Stored records:
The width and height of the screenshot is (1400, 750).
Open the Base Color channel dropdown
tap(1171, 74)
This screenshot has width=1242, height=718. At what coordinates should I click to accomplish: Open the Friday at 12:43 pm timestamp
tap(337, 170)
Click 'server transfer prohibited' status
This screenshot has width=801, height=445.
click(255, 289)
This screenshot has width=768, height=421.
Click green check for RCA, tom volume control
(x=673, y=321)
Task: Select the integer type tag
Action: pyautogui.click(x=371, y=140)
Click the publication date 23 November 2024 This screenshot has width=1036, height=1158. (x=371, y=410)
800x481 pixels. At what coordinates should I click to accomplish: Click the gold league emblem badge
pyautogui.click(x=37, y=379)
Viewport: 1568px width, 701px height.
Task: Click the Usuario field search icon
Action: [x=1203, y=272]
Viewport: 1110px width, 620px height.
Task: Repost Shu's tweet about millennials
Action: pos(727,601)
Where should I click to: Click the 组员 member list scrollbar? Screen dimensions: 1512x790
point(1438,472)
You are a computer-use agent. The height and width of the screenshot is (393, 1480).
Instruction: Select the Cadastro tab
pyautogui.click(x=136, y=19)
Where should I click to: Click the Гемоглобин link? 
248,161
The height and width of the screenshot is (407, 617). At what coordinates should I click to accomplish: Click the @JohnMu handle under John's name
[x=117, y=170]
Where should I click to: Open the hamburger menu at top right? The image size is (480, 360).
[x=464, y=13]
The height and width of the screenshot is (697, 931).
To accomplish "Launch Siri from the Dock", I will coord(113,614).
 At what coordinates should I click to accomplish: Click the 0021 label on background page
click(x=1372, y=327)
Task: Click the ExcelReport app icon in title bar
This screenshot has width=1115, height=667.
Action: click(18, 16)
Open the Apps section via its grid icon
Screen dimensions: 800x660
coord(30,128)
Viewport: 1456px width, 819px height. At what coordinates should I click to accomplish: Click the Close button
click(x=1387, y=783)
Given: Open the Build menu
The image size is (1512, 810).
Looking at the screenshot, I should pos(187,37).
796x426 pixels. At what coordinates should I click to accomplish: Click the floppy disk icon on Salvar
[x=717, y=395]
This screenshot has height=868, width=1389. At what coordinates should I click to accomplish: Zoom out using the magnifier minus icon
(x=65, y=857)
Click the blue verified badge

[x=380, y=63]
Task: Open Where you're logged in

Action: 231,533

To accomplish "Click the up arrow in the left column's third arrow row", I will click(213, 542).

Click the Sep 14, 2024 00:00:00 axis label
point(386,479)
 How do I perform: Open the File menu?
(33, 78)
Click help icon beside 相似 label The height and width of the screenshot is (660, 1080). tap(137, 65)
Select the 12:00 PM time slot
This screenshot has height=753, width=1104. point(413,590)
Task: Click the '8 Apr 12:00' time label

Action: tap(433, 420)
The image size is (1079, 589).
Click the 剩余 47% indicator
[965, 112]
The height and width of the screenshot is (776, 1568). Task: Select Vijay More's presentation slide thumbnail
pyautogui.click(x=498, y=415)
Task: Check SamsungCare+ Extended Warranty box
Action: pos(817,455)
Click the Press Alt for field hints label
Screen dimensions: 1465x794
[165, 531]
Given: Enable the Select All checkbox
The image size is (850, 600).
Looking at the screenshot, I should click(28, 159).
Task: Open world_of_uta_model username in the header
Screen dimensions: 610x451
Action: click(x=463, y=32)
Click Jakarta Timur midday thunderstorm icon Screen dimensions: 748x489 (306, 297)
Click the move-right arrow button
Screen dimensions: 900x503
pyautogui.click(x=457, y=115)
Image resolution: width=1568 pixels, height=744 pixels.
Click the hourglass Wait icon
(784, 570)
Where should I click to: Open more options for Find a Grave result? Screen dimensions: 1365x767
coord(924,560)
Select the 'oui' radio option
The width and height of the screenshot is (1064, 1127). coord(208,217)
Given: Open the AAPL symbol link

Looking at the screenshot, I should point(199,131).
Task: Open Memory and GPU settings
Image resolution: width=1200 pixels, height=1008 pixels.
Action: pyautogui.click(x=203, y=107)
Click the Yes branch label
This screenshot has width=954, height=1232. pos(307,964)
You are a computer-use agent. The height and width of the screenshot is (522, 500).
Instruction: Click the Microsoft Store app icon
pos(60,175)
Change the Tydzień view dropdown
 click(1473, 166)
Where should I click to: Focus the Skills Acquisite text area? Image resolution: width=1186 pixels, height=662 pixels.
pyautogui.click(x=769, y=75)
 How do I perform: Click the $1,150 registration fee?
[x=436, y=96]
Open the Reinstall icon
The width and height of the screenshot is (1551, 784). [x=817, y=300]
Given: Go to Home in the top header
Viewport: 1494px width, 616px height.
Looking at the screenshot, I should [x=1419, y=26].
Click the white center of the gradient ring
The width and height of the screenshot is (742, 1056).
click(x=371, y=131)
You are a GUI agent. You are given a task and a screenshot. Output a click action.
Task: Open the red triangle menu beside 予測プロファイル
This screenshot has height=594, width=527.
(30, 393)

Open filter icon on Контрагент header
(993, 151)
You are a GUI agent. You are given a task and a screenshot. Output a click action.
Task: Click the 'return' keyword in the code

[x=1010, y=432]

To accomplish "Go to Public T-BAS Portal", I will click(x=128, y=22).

Problem statement:
Copy over exactly the lines above from the one with "Screen dimensions: 610x451" to the last, both included, and no others.

Answer for the task:
Screen dimensions: 610x451
Action: click(x=463, y=32)
Click Jakarta Timur midday thunderstorm icon Screen dimensions: 748x489 (306, 297)
Click the move-right arrow button
Screen dimensions: 900x503
pyautogui.click(x=457, y=115)
Image resolution: width=1568 pixels, height=744 pixels.
Click the hourglass Wait icon
(784, 570)
Where should I click to: Open more options for Find a Grave result? Screen dimensions: 1365x767
coord(924,560)
Select the 'oui' radio option
The width and height of the screenshot is (1064, 1127). coord(208,217)
Given: Open the AAPL symbol link

Looking at the screenshot, I should point(199,131).
Task: Open Memory and GPU settings
Image resolution: width=1200 pixels, height=1008 pixels.
Action: pyautogui.click(x=203, y=107)
Click the Yes branch label
This screenshot has width=954, height=1232. pos(307,964)
You are a computer-use agent. The height and width of the screenshot is (522, 500).
Instruction: Click the Microsoft Store app icon
pos(60,175)
Change the Tydzień view dropdown
 click(1473, 166)
Where should I click to: Focus the Skills Acquisite text area? Image resolution: width=1186 pixels, height=662 pixels.
pyautogui.click(x=769, y=75)
 How do I perform: Click the $1,150 registration fee?
[x=436, y=96]
Open the Reinstall icon
The width and height of the screenshot is (1551, 784). [x=817, y=300]
Given: Go to Home in the top header
Viewport: 1494px width, 616px height.
Looking at the screenshot, I should [x=1419, y=26].
Click the white center of the gradient ring
The width and height of the screenshot is (742, 1056).
click(x=371, y=131)
You are a GUI agent. You are given a task and a screenshot. Output a click action.
Task: Open the red triangle menu beside 予測プロファイル
This screenshot has height=594, width=527.
(30, 393)

Open filter icon on Контрагент header
(993, 151)
You are a GUI agent. You are given a task and a screenshot. Output a click action.
Task: Click the 'return' keyword in the code

[x=1010, y=432]

To accomplish "Go to Public T-BAS Portal", I will click(x=128, y=22).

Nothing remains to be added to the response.